PROBLEM TO SOLVE: Copy every line of the data in which the word "Task" occurs.

** DATASET RECORDS follows **

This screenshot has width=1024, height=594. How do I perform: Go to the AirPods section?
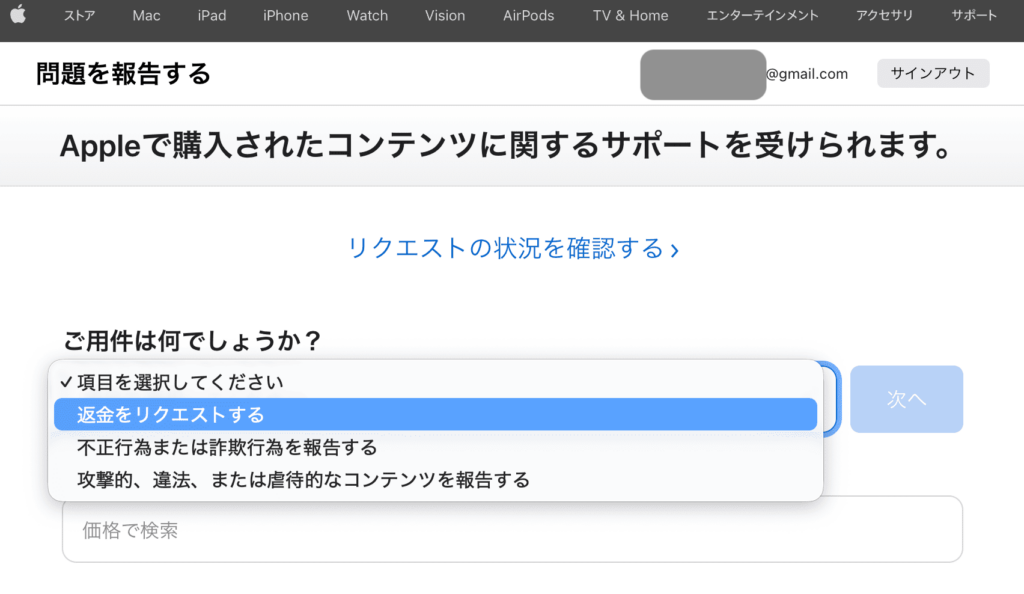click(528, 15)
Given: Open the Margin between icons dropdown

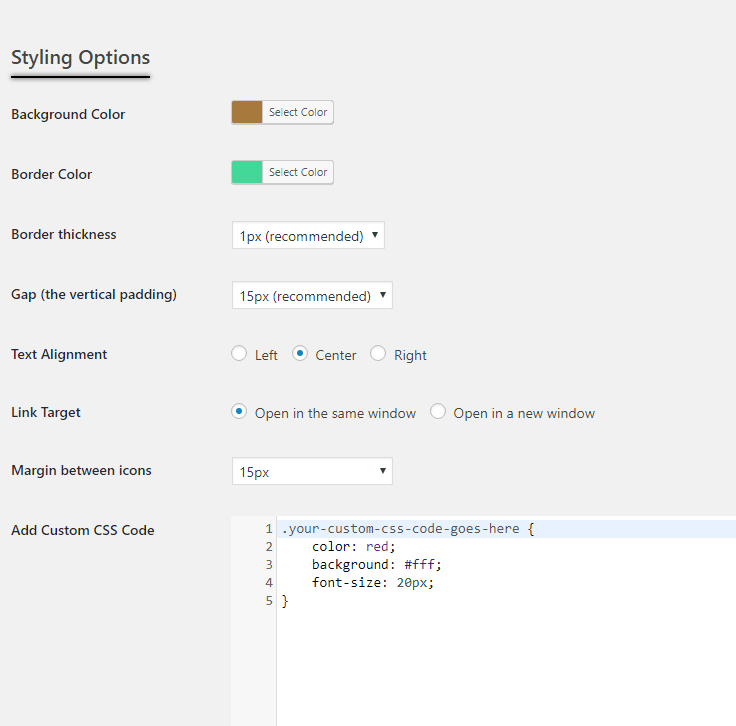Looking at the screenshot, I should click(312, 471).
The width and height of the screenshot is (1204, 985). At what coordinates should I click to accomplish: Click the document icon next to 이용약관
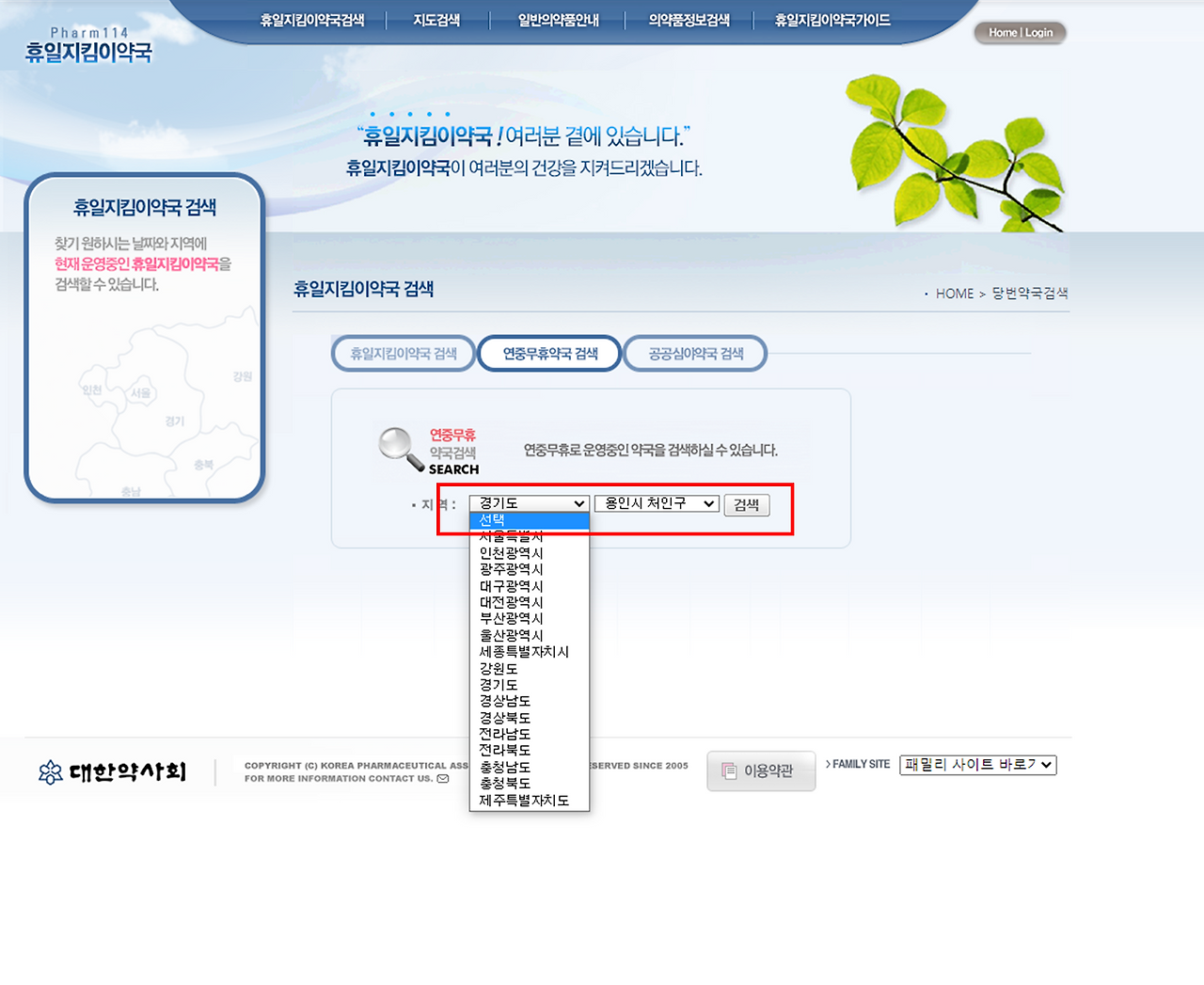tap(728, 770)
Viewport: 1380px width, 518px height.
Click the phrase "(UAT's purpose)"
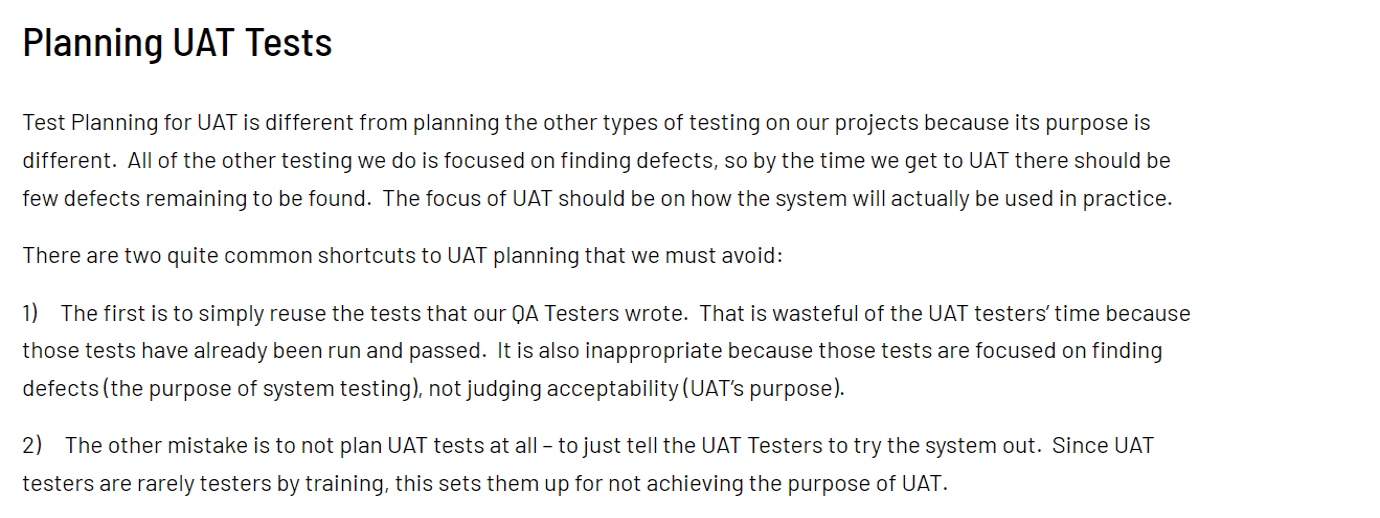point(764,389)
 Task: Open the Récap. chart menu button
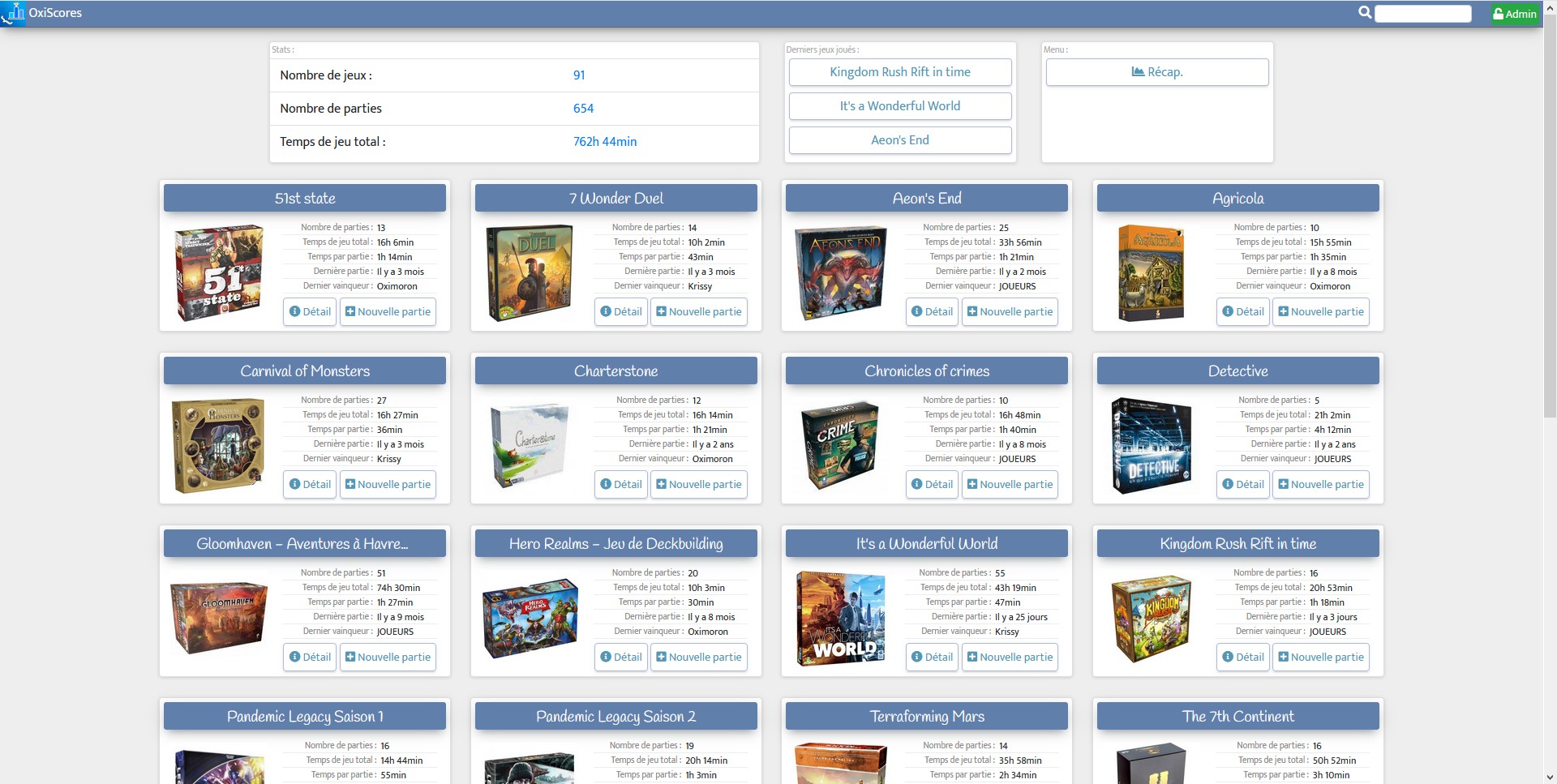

** End of DATASET RECORDS **
** DATASET RECORDS follows **

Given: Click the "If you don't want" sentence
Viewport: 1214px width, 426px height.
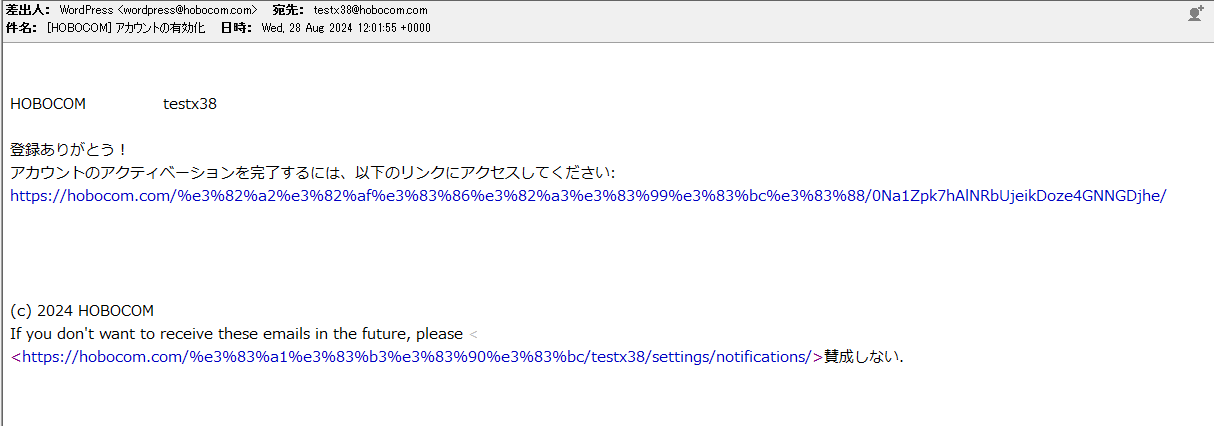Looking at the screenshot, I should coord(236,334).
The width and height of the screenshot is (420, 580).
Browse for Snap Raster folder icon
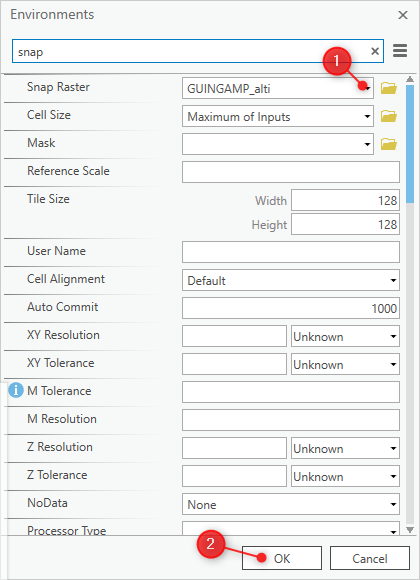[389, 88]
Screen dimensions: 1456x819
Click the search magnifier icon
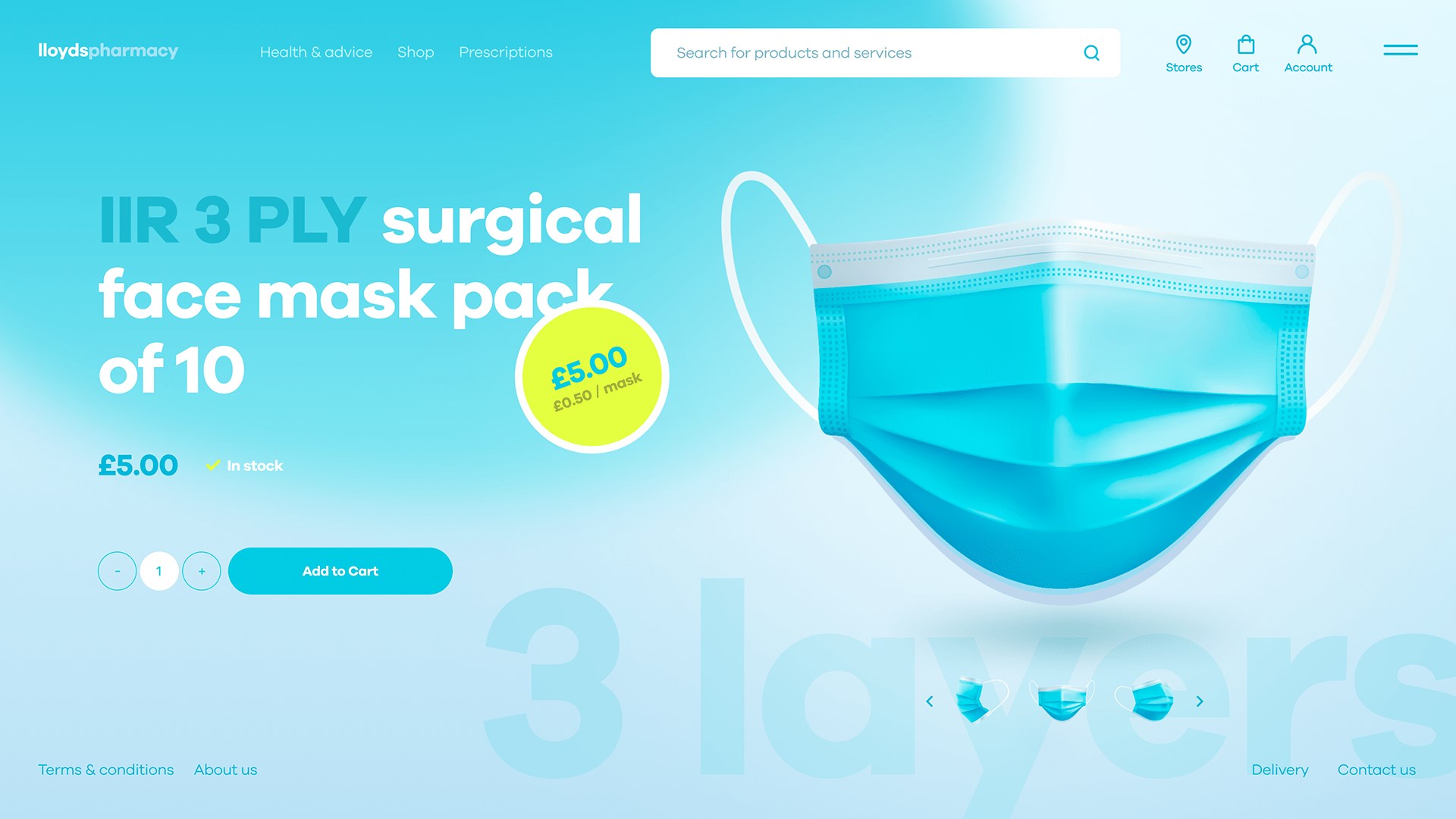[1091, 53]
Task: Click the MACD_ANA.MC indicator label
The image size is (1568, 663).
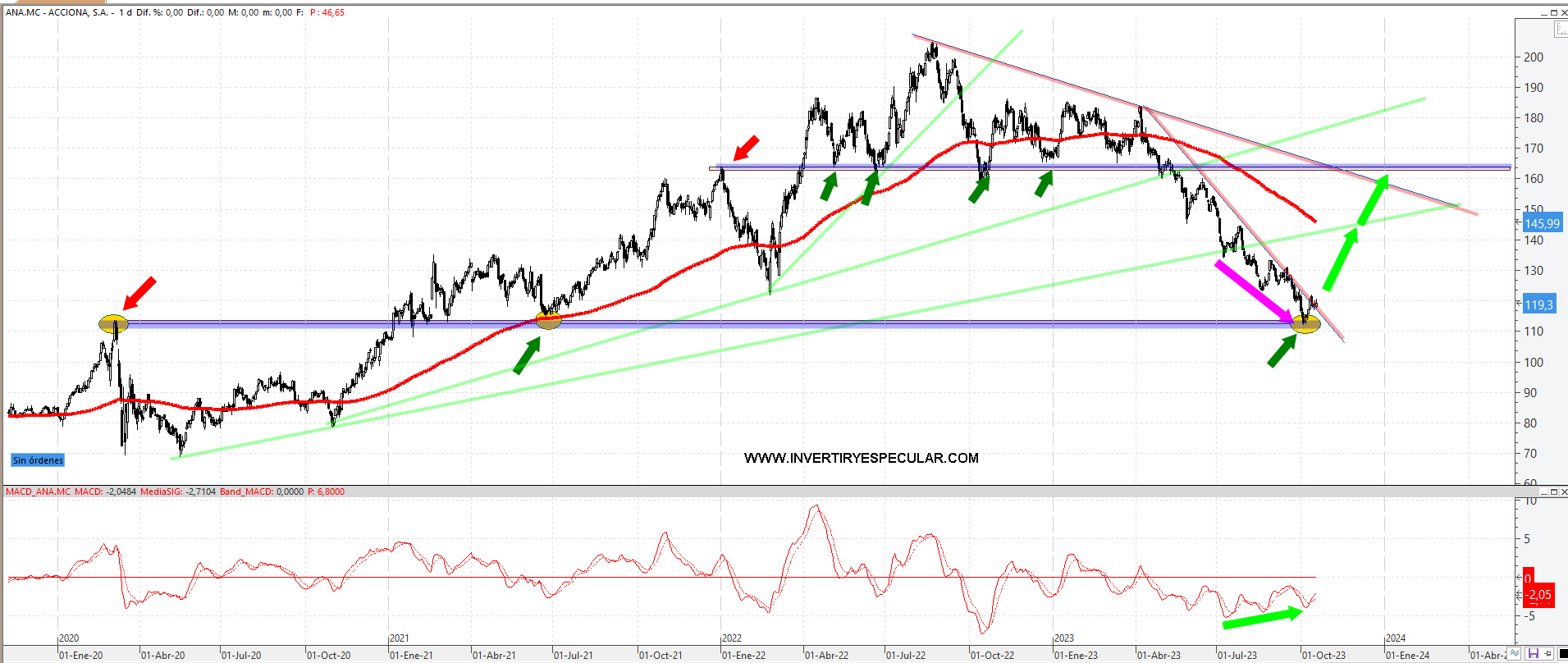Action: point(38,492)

** End of DATASET RECORDS **

ANSWER SECTION:
 Task: Open the Récap. chart menu button
Task: Click the MACD_ANA.MC indicator label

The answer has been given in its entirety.